:: Stored records ::

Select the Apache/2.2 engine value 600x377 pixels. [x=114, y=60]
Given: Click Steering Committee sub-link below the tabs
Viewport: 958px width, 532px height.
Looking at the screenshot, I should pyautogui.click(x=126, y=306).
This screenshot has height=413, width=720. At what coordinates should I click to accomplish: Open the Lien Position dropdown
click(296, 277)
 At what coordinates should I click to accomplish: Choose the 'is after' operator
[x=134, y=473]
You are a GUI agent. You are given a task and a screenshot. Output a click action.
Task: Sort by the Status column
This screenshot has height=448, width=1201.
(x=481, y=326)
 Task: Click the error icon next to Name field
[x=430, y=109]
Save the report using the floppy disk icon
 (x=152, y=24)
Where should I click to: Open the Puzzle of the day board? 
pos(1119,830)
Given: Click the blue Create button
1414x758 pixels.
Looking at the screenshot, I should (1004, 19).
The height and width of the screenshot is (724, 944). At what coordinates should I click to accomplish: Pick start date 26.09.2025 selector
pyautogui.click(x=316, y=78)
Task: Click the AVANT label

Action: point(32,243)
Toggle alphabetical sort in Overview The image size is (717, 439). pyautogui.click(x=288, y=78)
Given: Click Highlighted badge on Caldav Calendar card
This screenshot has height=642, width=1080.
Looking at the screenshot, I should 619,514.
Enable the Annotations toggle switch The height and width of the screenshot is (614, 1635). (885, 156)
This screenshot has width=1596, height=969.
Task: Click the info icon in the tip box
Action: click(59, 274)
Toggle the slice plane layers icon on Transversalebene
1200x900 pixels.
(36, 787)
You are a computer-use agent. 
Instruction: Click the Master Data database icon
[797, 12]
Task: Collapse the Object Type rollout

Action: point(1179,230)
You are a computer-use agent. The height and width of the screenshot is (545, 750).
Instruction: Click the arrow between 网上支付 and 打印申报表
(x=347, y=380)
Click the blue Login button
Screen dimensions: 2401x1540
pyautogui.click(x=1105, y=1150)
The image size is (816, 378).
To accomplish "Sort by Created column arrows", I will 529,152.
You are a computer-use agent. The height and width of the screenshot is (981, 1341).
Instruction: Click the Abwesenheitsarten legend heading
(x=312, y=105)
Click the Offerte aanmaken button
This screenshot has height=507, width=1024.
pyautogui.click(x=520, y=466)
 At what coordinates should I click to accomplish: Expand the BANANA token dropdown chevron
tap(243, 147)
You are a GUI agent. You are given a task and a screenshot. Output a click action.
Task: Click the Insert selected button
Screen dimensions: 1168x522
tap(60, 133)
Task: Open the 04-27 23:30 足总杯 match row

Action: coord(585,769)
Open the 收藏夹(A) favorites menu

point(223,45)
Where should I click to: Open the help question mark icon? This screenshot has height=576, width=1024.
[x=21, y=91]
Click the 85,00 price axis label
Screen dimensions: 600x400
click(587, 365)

:: AIM OF THE TASK ::
All entries above are to be reproduced exactly.

:: SOLUTION ::
Select the Apache/2.2 engine value 600x377 pixels. [x=114, y=60]
Given: Click Steering Committee sub-link below the tabs
Viewport: 958px width, 532px height.
Looking at the screenshot, I should pyautogui.click(x=126, y=306).
This screenshot has height=413, width=720. At what coordinates should I click to accomplish: Open the Lien Position dropdown
click(296, 277)
 At what coordinates should I click to accomplish: Choose the 'is after' operator
[x=134, y=473]
You are a GUI agent. You are given a task and a screenshot. Output a click action.
Task: Sort by the Status column
This screenshot has height=448, width=1201.
(x=481, y=326)
 Task: Click the error icon next to Name field
[x=430, y=109]
Save the report using the floppy disk icon
 (x=152, y=24)
Where should I click to: Open the Puzzle of the day board? 
pos(1119,830)
Given: Click the blue Create button
1414x758 pixels.
Looking at the screenshot, I should (1004, 19).
The height and width of the screenshot is (724, 944). At what coordinates should I click to accomplish: Pick start date 26.09.2025 selector
pyautogui.click(x=316, y=78)
Task: Click the AVANT label

Action: point(32,243)
Toggle alphabetical sort in Overview The image size is (717, 439). pyautogui.click(x=288, y=78)
Given: Click Highlighted badge on Caldav Calendar card
This screenshot has height=642, width=1080.
Looking at the screenshot, I should 619,514.
Enable the Annotations toggle switch The height and width of the screenshot is (614, 1635). (885, 156)
This screenshot has width=1596, height=969.
Task: Click the info icon in the tip box
Action: click(59, 274)
Toggle the slice plane layers icon on Transversalebene
1200x900 pixels.
(36, 787)
You are a computer-use agent. 
Instruction: Click the Master Data database icon
[797, 12]
Task: Collapse the Object Type rollout

Action: point(1179,230)
You are a computer-use agent. The height and width of the screenshot is (545, 750).
Instruction: Click the arrow between 网上支付 and 打印申报表
(x=347, y=380)
Click the blue Login button
Screen dimensions: 2401x1540
pyautogui.click(x=1105, y=1150)
The image size is (816, 378).
To accomplish "Sort by Created column arrows", I will 529,152.
You are a computer-use agent. The height and width of the screenshot is (981, 1341).
Instruction: Click the Abwesenheitsarten legend heading
(x=312, y=105)
Click the Offerte aanmaken button
This screenshot has height=507, width=1024.
pyautogui.click(x=520, y=466)
 At what coordinates should I click to accomplish: Expand the BANANA token dropdown chevron
tap(243, 147)
You are a GUI agent. You are given a task and a screenshot. Output a click action.
Task: Click the Insert selected button
Screen dimensions: 1168x522
tap(60, 133)
Task: Open the 04-27 23:30 足总杯 match row

Action: coord(585,769)
Open the 收藏夹(A) favorites menu

point(223,45)
Where should I click to: Open the help question mark icon? This screenshot has height=576, width=1024.
[x=21, y=91]
Click the 85,00 price axis label
Screen dimensions: 600x400
click(587, 365)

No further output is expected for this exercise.